### THINGS TO DO
a. In the Making Ripples with Jobs text, which treeless papers does Amanda say she has lately been experimenting with for drawing?
b. Using the Making Ripples with Jobs text, explain how Amanda's recent column shows her worlds of nature, art and writing combining into one.
c. Reproduce word for word the passage of the Making Ripples with Jobs text starting at "Making Ripples with" and ending at "on the world?".

### EXERCISE TEXT
# # # # #
Making Ripples with Jobs
Plenty of people make a difference at their workplace, with their income, or in the way they commute to work. What ways do you make ripples at work? What’s your dream job for having a positive impact on the world?
Here’s what we do with our jobs, in a never-ending journey of dreams, persistence, and challenges:
Amanda
I’m a certified master naturalist, artist, and writer. It took me a long time to realize that I could earn income in ways that help the world, and even longer to transition to being self-employed. I’m still learning! I have my own art business designing greeting cards, illustrating children’s books, drawing pet portraits and doing commissions for organizations and individuals. Lately I’ve been experimenting with treeless papers for drawing, such as Yupo, DuraLar and drafting film. As a writer, I write for magazines and also have a weekly newspaper column, Making Ripples. It’s awesome when my three worlds of nature, art and writing combine into one – such as in a recent column about the properties of treeless drafting film which I encountered when I researched and drew the Costa Rican Fiery-throated Hummingbird (I love these birds!). It’s a truly challenging surface to draw on, but more rewarding than paper. It’s also not necessarily more sustainable than, say, recycled paper. As usual, the truth is in the grey areas. The answer isn’t always black & white. It’s wonderful to be self-employed, but also a struggle.
# # # # #
### DATASET RECORDS
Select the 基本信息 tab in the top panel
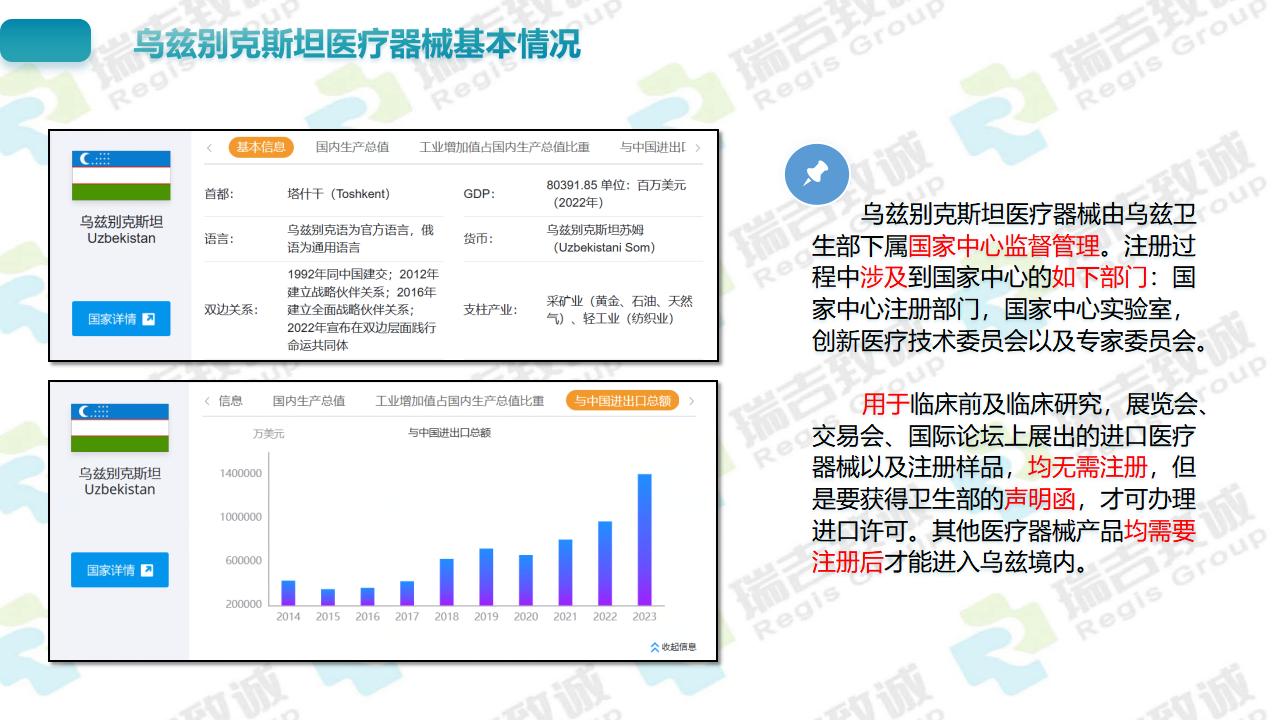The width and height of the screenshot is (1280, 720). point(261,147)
# # # # #
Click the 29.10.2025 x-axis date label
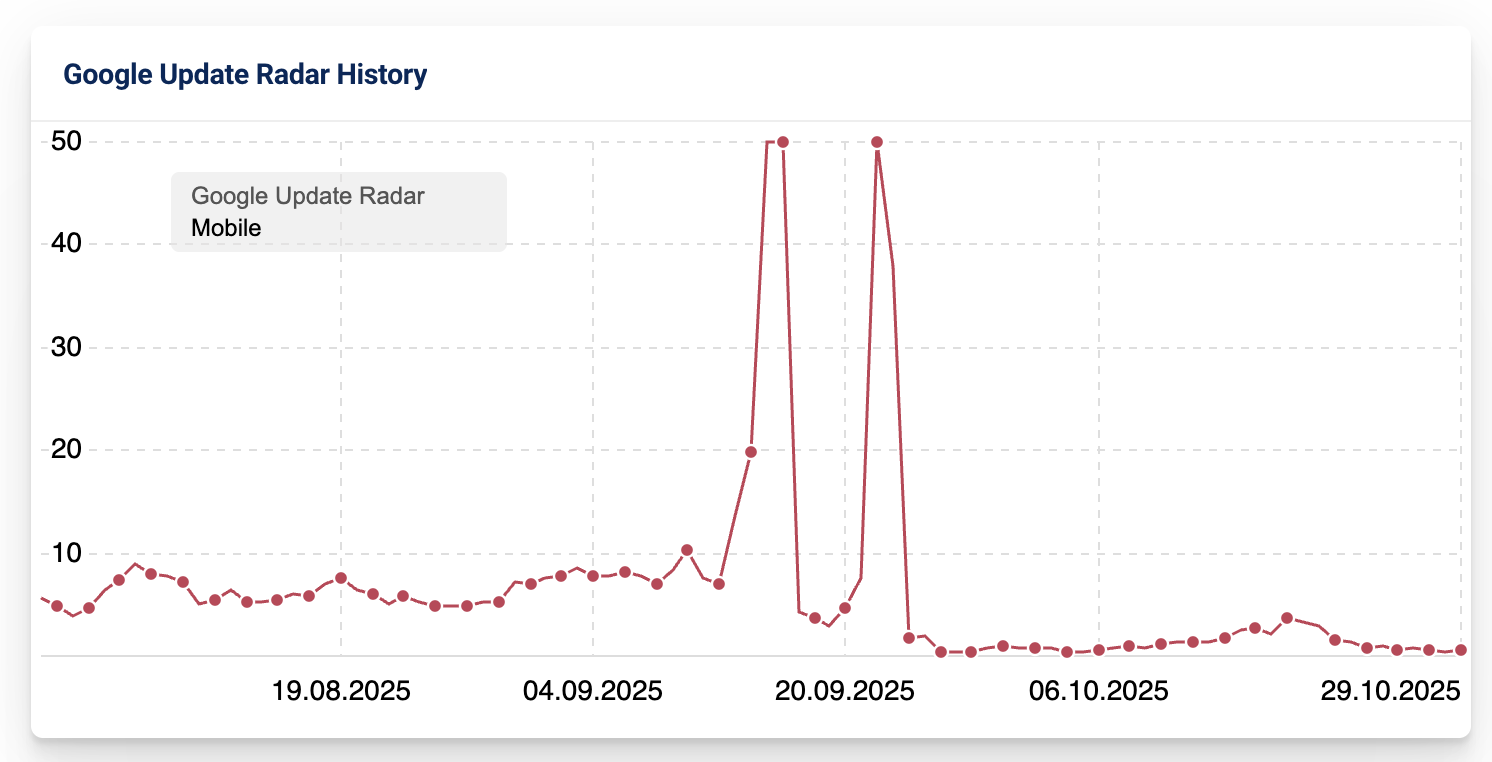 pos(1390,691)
# # # # #
### SOLUTIONS TO THE PROBLEMS
a. Yupo, DuraLar and drafting film.

b. The column was about the properties of treeless drafting film. She came across that film while researching and drawing the Costa Rican Fiery-throated Hummingbird, so one piece of her writing grew out of both her nature study and her art.

c.
Making Ripples with Jobs
Plenty of people make a difference at their workplace, with their income, or in the way they commute to work. What ways do you make ripples at work? What’s your dream job for having a positive impact on the world?